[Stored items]
-- Opening Marker --
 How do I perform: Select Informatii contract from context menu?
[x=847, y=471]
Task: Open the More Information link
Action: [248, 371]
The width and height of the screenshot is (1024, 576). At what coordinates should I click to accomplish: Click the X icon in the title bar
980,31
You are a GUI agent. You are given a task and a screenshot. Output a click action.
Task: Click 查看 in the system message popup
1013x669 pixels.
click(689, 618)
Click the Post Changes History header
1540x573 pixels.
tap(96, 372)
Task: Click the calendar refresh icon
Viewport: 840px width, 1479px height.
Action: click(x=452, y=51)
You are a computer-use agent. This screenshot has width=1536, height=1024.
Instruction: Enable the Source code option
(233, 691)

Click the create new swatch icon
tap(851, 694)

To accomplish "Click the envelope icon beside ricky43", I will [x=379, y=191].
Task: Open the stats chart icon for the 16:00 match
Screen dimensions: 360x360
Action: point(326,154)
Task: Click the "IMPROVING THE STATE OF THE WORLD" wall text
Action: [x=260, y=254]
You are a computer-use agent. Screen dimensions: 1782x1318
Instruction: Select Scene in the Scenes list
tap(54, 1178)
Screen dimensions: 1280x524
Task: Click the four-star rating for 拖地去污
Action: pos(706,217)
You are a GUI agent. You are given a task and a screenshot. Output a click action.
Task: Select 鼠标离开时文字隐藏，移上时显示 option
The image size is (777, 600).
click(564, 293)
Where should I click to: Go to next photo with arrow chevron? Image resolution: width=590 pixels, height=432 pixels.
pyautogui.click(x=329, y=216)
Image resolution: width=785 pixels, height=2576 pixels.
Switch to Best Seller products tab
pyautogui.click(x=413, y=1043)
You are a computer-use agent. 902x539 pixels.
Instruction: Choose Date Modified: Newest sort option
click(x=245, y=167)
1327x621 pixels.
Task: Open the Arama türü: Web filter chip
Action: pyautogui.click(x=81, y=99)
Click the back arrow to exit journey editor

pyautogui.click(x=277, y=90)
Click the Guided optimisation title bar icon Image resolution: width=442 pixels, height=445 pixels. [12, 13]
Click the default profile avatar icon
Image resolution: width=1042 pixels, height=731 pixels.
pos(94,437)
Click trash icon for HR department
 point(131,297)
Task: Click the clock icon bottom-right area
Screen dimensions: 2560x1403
-- Closing Marker --
◆ **WHAT THIS TASK INVOLVES**
Each entry in the data should be restated exactly as it was written.

◆ **RESPONSE TO THIS TASK**
 How do I perform: Select Informatii contract from context menu?
[x=847, y=471]
Task: Open the More Information link
Action: [248, 371]
The width and height of the screenshot is (1024, 576). At what coordinates should I click to accomplish: Click the X icon in the title bar
980,31
You are a GUI agent. You are given a task and a screenshot. Output a click action.
Task: Click 查看 in the system message popup
1013x669 pixels.
click(689, 618)
Click the Post Changes History header
1540x573 pixels.
tap(96, 372)
Task: Click the calendar refresh icon
Viewport: 840px width, 1479px height.
Action: click(x=452, y=51)
You are a computer-use agent. This screenshot has width=1536, height=1024.
Instruction: Enable the Source code option
(233, 691)

Click the create new swatch icon
tap(851, 694)

To accomplish "Click the envelope icon beside ricky43", I will [x=379, y=191].
Task: Open the stats chart icon for the 16:00 match
Screen dimensions: 360x360
Action: point(326,154)
Task: Click the "IMPROVING THE STATE OF THE WORLD" wall text
Action: [x=260, y=254]
You are a computer-use agent. Screen dimensions: 1782x1318
Instruction: Select Scene in the Scenes list
tap(54, 1178)
Screen dimensions: 1280x524
Task: Click the four-star rating for 拖地去污
Action: pos(706,217)
You are a GUI agent. You are given a task and a screenshot. Output a click action.
Task: Select 鼠标离开时文字隐藏，移上时显示 option
The image size is (777, 600).
click(564, 293)
Where should I click to: Go to next photo with arrow chevron? Image resolution: width=590 pixels, height=432 pixels.
pyautogui.click(x=329, y=216)
Image resolution: width=785 pixels, height=2576 pixels.
Switch to Best Seller products tab
pyautogui.click(x=413, y=1043)
You are a computer-use agent. 902x539 pixels.
Instruction: Choose Date Modified: Newest sort option
click(x=245, y=167)
1327x621 pixels.
Task: Open the Arama türü: Web filter chip
Action: pyautogui.click(x=81, y=99)
Click the back arrow to exit journey editor

pyautogui.click(x=277, y=90)
Click the Guided optimisation title bar icon Image resolution: width=442 pixels, height=445 pixels. [12, 13]
Click the default profile avatar icon
Image resolution: width=1042 pixels, height=731 pixels.
pos(94,437)
Click trash icon for HR department
 point(131,297)
Task: Click the clock icon bottom-right area
Screen dimensions: 2560x1403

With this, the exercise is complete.